Refried Beans (Slow Cooker)
These refried beans are super easy. You just toss everything in a crock pot, then strain and blend and voila! Magically delicious refried beans with a bit of jalapeno kick!
Ingredients
- 1 onion peeled and quartered
- 3 cups pinto beans rinsed (or a mix of pinto and black, dry
- 1/2 jalapeno pepper fresh, seeded and chopped
- 2 tablespoons garlic minced
- 3 teaspoons salt
- 1 & 3/4 teaspoons black pepper fresh ground
- 1/8 teaspoon cumin ground
- 9 cups water
Instructions
- Place the onion, rinsed beans, jalapeno, garlic, salt, pepper, and cumin into a slow cooker. Pour in the water and stir to combine. Cook on high for 8 hours, adding more water as needed. If more than 1 cup of water has evaporated during cooking, then the temperature is too high.

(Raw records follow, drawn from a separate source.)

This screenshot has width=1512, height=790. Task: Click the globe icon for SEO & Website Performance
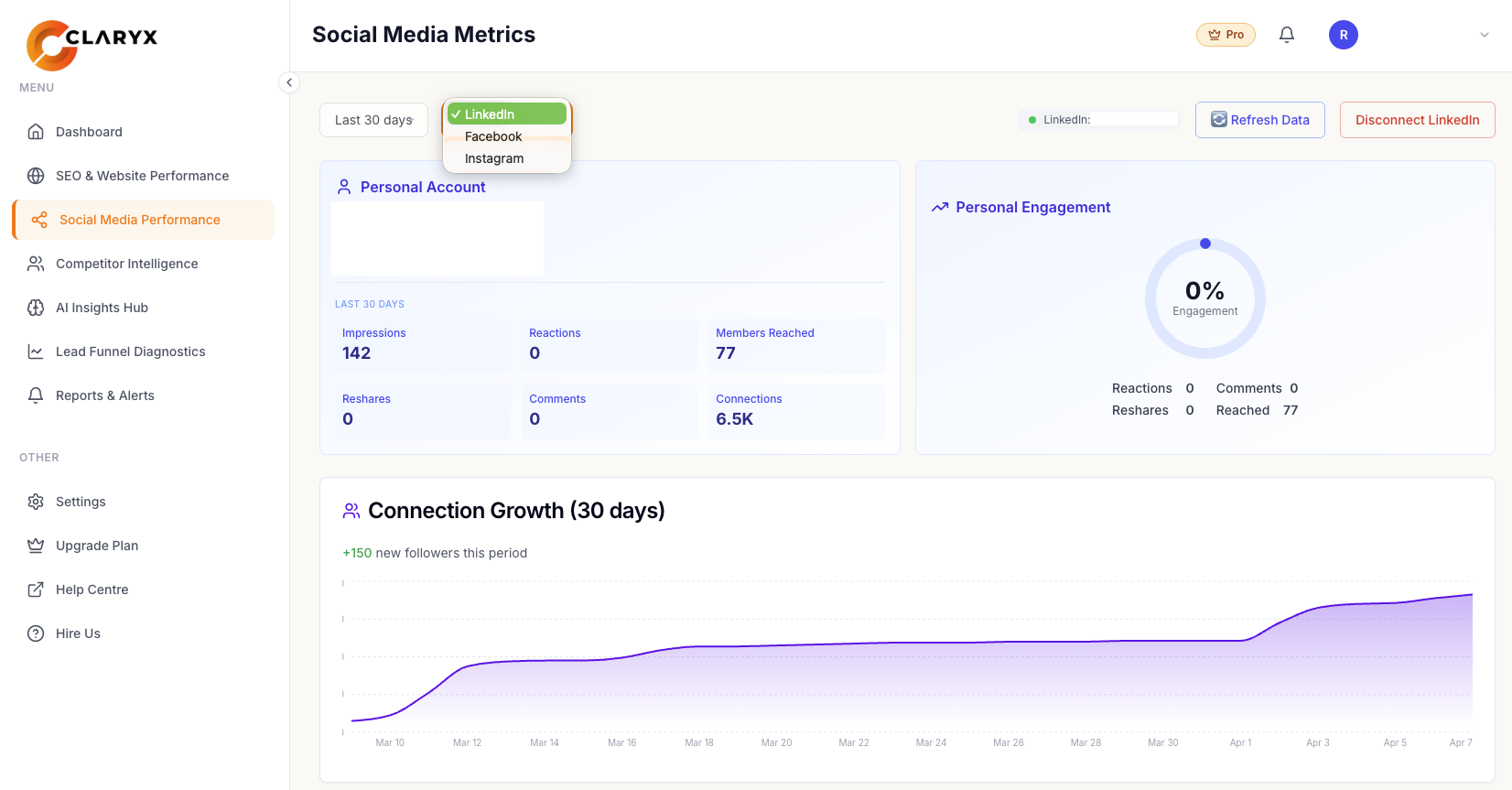click(36, 176)
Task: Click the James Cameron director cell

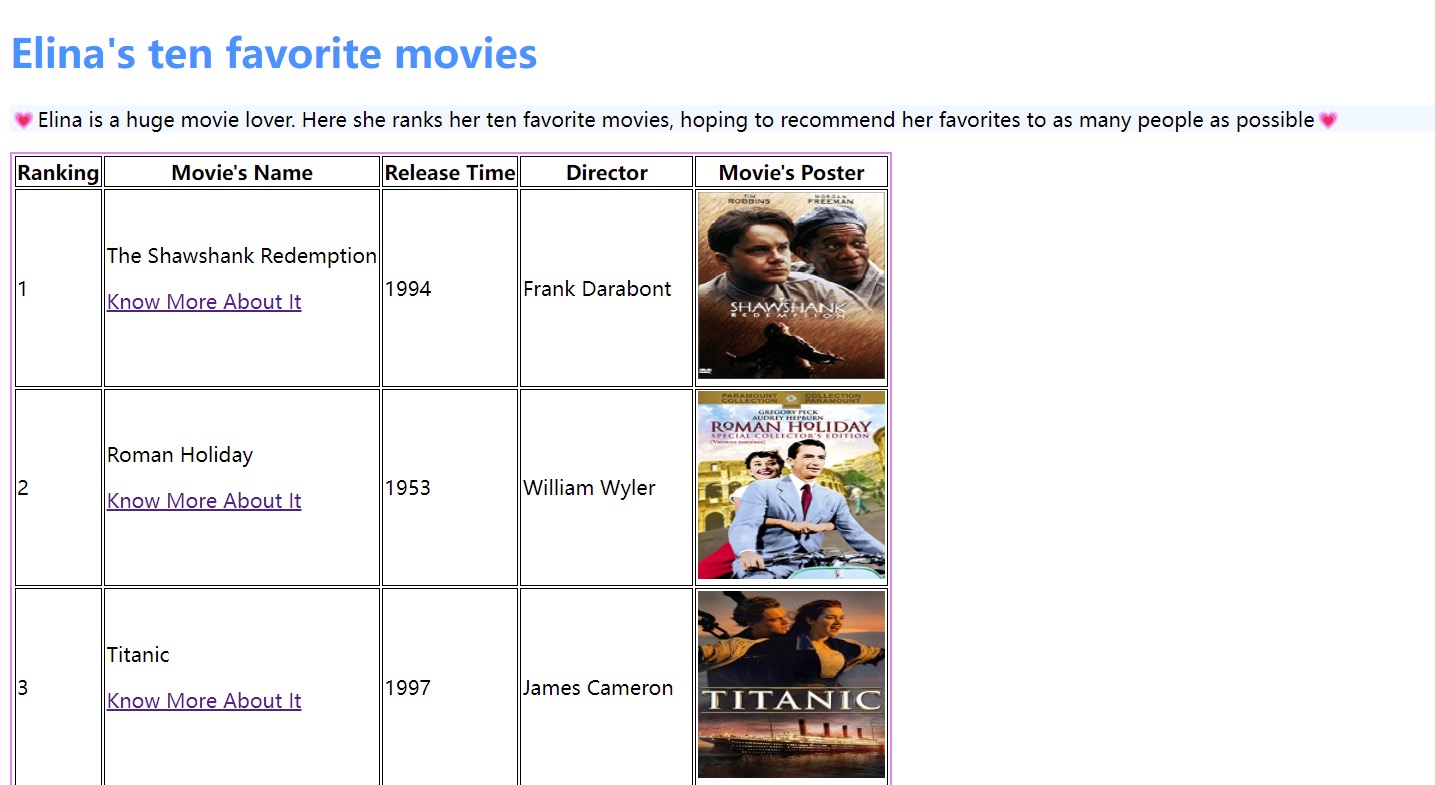Action: 607,687
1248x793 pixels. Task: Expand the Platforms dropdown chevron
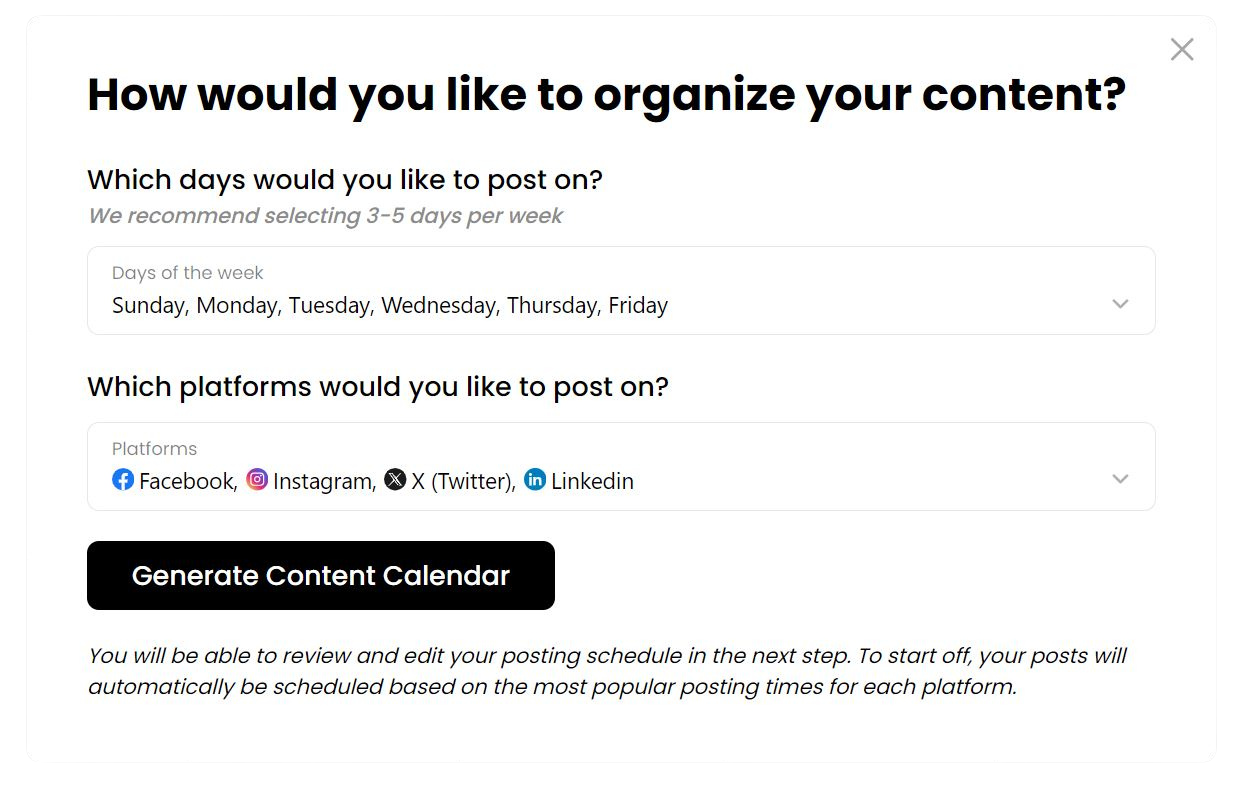coord(1120,479)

- Once the beans have cooked, strain them, reserving the liquid. Mash the beans with a potato masher, adding the reserved water as needed to attain desired consistency. I used an immersion blender for this step. If you don't have one, use a regular blender. Put them all in if you want it really smooth, or put a portion of the beans into the blender, then mash with the remaining whole beans. Season with additional salt to taste.
Notes
- Source: Allrecipes.com
Nutrition Information
Nutrition Facts
Serving: 15 Serving
Amount Per Serving
Calories 139
% Daily Value*
| Serving | 0.5cup | |
| Calories | 139kcal | 7% |
| Carbohydrates | 25g | 8% |
| Protein | 8g | 16% |
| Fat | 1g | 2% |
| Saturated Fat | 1g | 5% |
| Polyunsaturated Fat | 1g | 6% |
| Monounsaturated Fat | 1g | 5% |
| Potassium | 557mg | 12% |
| Fiber | 6g | 24% |
| Sugar | 1g | 2% |
| Vitamin A | 7IU | 0% |
| Vitamin C | 4mg | 4% |
| Calcium | 53mg | 5% |
| Iron | 2mg | 11% |
* Percent Daily Values are based on a 2,000 calorie diet.